- _TASK OBJECTIVE_
Copy each line in the data below that contains the word "Playing".

*** Opening INPUT MATERIAL ***

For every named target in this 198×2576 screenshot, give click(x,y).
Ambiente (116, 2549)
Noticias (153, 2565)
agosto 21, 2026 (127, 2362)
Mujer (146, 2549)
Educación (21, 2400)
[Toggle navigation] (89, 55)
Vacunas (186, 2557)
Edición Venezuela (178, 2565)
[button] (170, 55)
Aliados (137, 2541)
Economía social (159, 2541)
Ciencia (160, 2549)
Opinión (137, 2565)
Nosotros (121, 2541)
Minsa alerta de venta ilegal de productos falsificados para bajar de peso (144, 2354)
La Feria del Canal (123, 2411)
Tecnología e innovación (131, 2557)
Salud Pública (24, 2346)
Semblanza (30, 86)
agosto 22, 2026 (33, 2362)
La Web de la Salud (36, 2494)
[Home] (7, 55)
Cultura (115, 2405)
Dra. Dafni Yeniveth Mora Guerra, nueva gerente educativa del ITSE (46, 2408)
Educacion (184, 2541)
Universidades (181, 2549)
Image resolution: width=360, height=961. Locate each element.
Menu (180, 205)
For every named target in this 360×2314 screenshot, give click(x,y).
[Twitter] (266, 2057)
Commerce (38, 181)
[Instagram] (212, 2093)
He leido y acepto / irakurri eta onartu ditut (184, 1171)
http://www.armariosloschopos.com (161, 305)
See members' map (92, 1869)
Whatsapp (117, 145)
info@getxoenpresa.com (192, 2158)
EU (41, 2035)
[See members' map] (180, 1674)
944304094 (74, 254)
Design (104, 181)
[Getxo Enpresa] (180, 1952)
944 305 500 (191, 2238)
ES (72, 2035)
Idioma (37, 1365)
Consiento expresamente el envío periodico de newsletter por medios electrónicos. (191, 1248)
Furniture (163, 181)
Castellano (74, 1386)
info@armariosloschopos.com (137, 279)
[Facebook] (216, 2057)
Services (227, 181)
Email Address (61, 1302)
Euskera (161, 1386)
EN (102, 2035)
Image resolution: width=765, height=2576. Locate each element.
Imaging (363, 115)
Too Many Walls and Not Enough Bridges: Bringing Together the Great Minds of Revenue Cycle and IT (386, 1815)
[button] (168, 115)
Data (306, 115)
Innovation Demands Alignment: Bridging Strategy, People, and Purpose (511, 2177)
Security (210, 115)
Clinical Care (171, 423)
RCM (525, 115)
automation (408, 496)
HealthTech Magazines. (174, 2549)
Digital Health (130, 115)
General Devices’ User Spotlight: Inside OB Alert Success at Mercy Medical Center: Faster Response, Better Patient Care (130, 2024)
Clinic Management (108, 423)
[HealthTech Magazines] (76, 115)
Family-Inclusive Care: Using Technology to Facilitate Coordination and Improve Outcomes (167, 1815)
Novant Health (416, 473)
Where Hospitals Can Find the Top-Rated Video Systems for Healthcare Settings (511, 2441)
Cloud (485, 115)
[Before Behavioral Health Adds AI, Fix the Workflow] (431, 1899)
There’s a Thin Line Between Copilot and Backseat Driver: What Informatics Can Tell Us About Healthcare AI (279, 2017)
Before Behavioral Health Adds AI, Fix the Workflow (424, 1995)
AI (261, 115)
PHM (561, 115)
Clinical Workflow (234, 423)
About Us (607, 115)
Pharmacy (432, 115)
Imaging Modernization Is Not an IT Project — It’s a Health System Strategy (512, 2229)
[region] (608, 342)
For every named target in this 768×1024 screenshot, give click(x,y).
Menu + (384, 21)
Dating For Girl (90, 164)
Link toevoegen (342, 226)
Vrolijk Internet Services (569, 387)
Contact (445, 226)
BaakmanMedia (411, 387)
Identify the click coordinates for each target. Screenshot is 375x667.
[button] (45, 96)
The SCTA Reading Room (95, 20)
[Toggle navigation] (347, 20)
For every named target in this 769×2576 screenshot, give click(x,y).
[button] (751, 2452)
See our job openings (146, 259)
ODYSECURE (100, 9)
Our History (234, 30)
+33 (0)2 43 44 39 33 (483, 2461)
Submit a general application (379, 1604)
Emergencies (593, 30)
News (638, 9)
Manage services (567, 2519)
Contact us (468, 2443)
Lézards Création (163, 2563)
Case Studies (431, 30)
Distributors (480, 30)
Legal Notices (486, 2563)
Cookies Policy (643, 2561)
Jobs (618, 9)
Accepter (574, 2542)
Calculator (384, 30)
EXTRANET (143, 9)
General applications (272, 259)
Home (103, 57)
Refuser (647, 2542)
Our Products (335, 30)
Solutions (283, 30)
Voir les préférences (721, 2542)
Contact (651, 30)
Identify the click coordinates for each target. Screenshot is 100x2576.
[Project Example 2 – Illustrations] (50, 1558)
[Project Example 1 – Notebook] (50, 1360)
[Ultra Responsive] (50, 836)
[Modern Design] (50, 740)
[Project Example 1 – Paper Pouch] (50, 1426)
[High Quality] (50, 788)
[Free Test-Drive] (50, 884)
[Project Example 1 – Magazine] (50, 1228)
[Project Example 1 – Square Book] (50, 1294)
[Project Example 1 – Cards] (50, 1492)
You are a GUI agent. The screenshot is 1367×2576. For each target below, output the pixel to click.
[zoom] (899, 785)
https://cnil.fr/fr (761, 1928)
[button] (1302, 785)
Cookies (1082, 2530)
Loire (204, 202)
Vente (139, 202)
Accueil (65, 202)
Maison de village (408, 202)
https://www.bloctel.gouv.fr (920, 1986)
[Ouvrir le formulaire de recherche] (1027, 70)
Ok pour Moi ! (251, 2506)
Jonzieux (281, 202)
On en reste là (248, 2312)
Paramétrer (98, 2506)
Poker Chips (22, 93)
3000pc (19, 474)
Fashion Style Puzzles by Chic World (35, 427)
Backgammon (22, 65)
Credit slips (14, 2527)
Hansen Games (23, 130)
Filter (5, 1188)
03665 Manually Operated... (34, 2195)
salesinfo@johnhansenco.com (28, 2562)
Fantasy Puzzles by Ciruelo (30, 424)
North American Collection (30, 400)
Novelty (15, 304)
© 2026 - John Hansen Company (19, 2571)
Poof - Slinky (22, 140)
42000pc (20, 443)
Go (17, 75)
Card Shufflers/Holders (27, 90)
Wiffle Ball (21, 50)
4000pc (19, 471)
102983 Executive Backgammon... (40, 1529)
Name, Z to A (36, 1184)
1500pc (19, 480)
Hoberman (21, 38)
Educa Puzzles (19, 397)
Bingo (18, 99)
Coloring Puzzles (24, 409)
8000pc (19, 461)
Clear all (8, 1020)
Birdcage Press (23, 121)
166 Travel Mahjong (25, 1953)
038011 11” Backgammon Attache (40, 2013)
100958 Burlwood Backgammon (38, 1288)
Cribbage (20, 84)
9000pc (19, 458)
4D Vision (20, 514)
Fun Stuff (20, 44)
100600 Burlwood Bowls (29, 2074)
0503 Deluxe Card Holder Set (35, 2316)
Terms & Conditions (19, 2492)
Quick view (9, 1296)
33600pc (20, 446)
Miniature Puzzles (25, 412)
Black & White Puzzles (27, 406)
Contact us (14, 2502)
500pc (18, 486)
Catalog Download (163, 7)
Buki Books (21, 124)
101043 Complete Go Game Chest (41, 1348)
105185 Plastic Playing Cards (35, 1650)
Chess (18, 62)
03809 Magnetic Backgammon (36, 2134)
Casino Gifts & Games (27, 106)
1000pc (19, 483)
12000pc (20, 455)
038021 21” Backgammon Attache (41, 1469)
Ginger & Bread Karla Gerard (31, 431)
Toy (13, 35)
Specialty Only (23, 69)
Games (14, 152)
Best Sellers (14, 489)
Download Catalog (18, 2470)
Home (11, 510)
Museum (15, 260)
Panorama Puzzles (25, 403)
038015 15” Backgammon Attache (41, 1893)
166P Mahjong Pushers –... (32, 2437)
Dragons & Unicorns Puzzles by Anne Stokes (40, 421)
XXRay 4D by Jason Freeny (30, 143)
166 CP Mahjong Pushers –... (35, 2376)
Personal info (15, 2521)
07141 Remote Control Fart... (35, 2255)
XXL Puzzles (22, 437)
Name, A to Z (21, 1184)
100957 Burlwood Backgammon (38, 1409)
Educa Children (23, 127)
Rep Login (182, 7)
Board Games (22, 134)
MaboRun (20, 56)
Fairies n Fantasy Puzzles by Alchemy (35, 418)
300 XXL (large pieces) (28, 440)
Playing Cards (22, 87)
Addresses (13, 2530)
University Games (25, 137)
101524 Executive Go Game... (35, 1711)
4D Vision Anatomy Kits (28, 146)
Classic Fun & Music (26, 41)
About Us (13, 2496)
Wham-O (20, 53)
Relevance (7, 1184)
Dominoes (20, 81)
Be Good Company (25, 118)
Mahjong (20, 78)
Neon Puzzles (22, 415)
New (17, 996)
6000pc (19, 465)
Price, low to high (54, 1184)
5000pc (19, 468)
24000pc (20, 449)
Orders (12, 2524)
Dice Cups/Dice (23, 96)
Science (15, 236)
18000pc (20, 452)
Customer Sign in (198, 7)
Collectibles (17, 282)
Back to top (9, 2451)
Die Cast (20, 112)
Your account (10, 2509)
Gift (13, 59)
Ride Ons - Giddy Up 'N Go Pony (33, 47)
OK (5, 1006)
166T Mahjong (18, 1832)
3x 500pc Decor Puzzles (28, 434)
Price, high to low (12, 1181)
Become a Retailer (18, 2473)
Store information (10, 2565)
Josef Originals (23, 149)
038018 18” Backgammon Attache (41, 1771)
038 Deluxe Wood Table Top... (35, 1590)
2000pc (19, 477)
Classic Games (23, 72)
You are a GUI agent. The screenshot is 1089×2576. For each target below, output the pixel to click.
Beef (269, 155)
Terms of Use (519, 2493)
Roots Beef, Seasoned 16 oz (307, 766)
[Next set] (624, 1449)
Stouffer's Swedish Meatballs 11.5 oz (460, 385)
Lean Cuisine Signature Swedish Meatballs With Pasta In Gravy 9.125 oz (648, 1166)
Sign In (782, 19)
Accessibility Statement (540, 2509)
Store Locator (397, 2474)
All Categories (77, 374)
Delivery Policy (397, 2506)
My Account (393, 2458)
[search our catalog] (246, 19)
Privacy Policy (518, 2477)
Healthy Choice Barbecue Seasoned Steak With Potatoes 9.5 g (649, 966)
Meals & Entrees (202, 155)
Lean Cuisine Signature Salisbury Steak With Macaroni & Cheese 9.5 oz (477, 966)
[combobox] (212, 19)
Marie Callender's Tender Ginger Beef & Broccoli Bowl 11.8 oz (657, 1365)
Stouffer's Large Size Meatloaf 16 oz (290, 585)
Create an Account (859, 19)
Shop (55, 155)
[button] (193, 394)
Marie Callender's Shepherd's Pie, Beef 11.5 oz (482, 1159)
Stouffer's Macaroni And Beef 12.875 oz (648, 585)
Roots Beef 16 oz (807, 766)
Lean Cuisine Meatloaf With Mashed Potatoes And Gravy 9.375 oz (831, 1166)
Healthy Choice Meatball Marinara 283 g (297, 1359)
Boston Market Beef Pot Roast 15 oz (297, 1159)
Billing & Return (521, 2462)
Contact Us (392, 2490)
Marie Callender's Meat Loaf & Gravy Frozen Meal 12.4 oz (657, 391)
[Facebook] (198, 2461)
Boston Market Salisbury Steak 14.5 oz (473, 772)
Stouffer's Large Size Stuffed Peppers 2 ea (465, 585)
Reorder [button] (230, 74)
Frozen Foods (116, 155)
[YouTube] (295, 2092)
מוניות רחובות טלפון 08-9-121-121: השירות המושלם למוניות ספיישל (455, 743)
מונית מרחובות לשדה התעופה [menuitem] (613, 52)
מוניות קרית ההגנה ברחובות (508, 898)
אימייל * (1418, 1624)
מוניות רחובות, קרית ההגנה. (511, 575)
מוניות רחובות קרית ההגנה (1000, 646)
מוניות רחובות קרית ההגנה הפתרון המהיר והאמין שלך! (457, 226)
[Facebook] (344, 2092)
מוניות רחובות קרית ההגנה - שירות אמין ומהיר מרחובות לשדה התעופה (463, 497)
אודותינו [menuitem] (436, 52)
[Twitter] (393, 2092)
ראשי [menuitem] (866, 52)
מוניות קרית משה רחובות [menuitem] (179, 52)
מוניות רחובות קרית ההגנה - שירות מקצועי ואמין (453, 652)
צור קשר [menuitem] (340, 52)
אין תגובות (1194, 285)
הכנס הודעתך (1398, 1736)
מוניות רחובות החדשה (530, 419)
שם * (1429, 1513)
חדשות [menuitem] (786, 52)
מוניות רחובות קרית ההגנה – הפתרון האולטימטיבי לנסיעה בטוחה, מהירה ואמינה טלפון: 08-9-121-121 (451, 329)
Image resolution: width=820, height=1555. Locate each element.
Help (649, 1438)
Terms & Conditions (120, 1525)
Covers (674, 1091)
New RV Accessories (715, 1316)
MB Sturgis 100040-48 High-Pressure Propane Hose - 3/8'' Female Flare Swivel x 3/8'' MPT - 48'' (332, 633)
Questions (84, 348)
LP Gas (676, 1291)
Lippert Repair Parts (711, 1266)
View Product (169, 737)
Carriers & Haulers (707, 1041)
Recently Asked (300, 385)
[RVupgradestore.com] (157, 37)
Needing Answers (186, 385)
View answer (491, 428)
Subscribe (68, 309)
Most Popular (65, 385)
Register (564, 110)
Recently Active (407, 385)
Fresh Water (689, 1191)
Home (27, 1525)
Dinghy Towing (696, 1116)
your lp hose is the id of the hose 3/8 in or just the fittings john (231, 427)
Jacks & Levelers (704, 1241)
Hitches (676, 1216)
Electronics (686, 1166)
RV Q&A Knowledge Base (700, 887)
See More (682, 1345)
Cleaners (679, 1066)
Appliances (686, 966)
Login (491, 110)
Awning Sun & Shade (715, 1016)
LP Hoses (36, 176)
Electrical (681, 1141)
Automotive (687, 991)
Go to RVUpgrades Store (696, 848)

*** Closing INPUT MATERIAL ***

- _ANSWER BOX_
105185 Plastic Playing Cards (35, 1650)
Playing Cards (22, 87)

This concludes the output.